### 本文抜粋
朝ドラ「純と愛」の型破り2012年11月08日

 NHKの朝の連続ドラマ「純と愛」に嵌まりだした。その訳をあれこれ考えてみると、NHKらしからぬ「型破りさ」にあるようだ。何が型破りなのか。
 ひとつには登場人物のキャラクターがこぞって型破りである。主人公の純と愛はもとより、それぞれの家族たちの誰もが、そこまでやるか風のキャラとして描かれる。それを出演者たちのオーバーアクション風の演技で追い打ちをかける。若村麻由美演じる愛ママの荒唐無稽な凄みに、一緒に観ていた家内が思わず呟いていた。「あんな人おらへんわな~」
 今ひとつは、過去の時代背景の多かった従来の朝ドラに対し、このドラマが徹底的に「今」を舞台にしていることだ。特に若者たちの「今の風景」にこだわっているようだ。今風にこだわれば、NHK的上品さや倫理観を引きずるわけにはいかない。国営放送の朝の時間帯ながらキスシーンもいとわない。ヒロインは知り合ったばかりでいとも簡単に同棲生活に入ってしまう。目上の人へのタメ口やヒロインの独り言も乱暴な言葉づかいでバンバン飛びだす。
 さらにストーリー展開のスピード感も従来にないものだ。週単位で物語が展開するのは朝ドラの常套だが、その展開の仕方はかなりアップテンポでしばしば意表を突かれる。舞台も大阪と沖縄がめまぐるしく転換する。入社したての純があんな中之島の一等地のマンションになぜ住めるのかとか、沖縄までの高額な航空運賃をどう工面したのかなどとヤボな疑問は言うまい。
 この型破りさゆえに、視聴者の評判も芳しくないようだ。「面白くない」「うるさい」「不愉快だ」等々、散々な口コミがネットで踊っている。多くは従来型の朝ドラのイメージからの批判と思える。だが、個人的にはこんな朝ドラもあっていいと思うし、ハラハラ、ドキドキ感に惹きつけられる。目が離せないドラマと言える。
 はてさて今後の展開はどうなることやら。どんな結末が待っているのか。このドラマが終わった時、どんな感想を抱くのかと、興味は尽きない。

### 課題一覧
A: 次の (i)〜(iii) がそれぞれ本文抜粋の内容と一致するかを判断してください。各項目について「はい」か「いいえ」で答え、根拠となる本文抜粋の語句をそのまま引用してください。
(i) 筆者の家内は、愛ママの人物像について「あんな人おらへんわな~」と呟いた。
(ii) このドラマの舞台は東京と沖縄の間でめまぐるしく入れ替わる。
(iii) 筆者はこのドラマを面白くないと感じている。
B: 本文抜粋によると、ドラマの中で愛ママを演じているのは誰ですか。
次に示す行は、本文抜粋とは別の資料です。

### 提示データ
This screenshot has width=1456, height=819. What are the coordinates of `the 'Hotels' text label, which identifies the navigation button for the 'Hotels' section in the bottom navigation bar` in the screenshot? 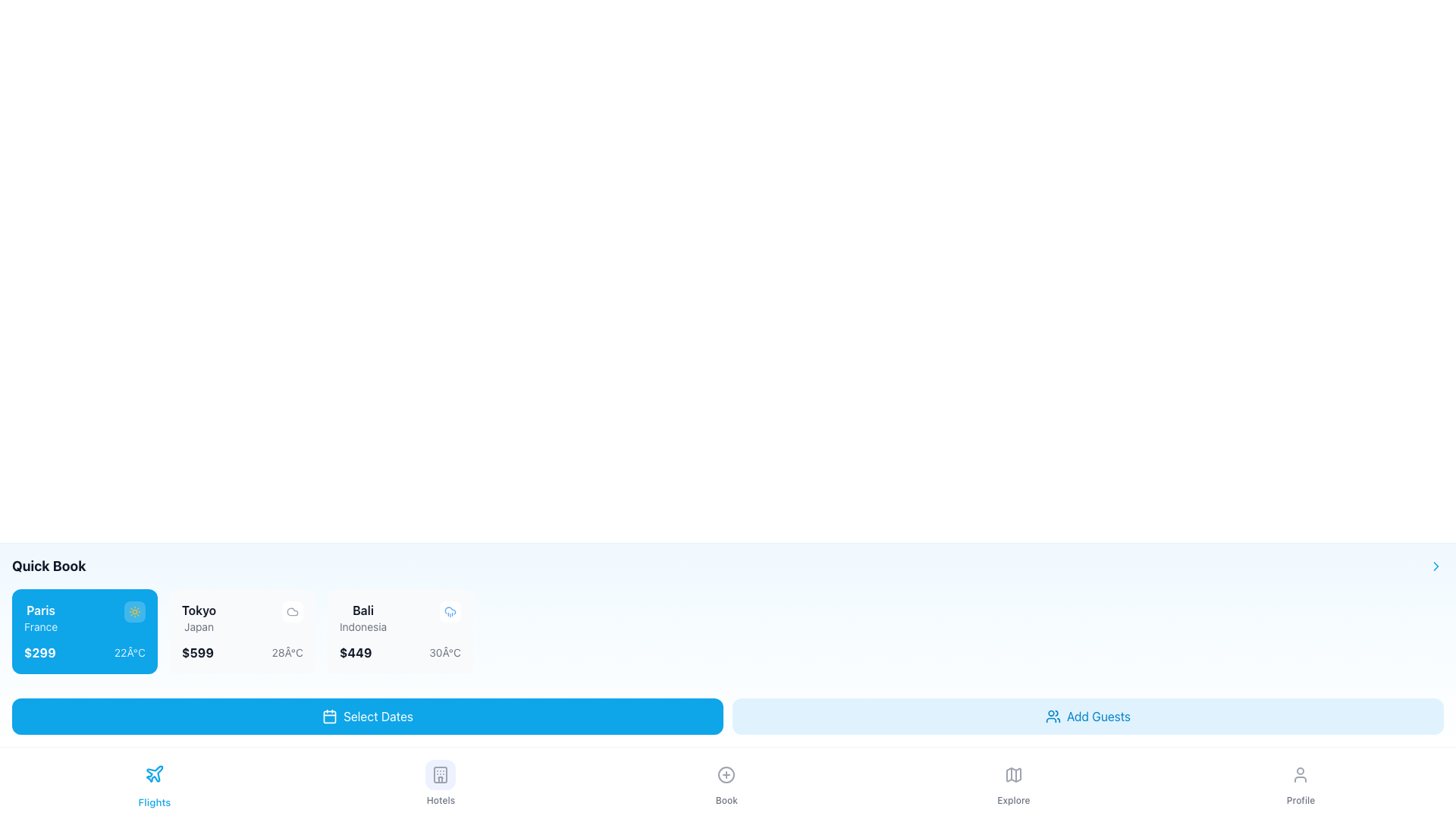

### 解答
A:
(i) はい。「若村麻由美演じる愛ママの荒唐無稽な凄みに、一緒に観ていた家内が思わず呟いていた。「あんな人おらへんわな~」」
(ii) いいえ。「舞台も大阪と沖縄がめまぐるしく転換する。」
(iii) いいえ。「個人的にはこんな朝ドラもあっていいと思うし、ハラハラ、ドキドキ感に惹きつけられる。」

B: 愛ママを演じているのは若村麻由美です。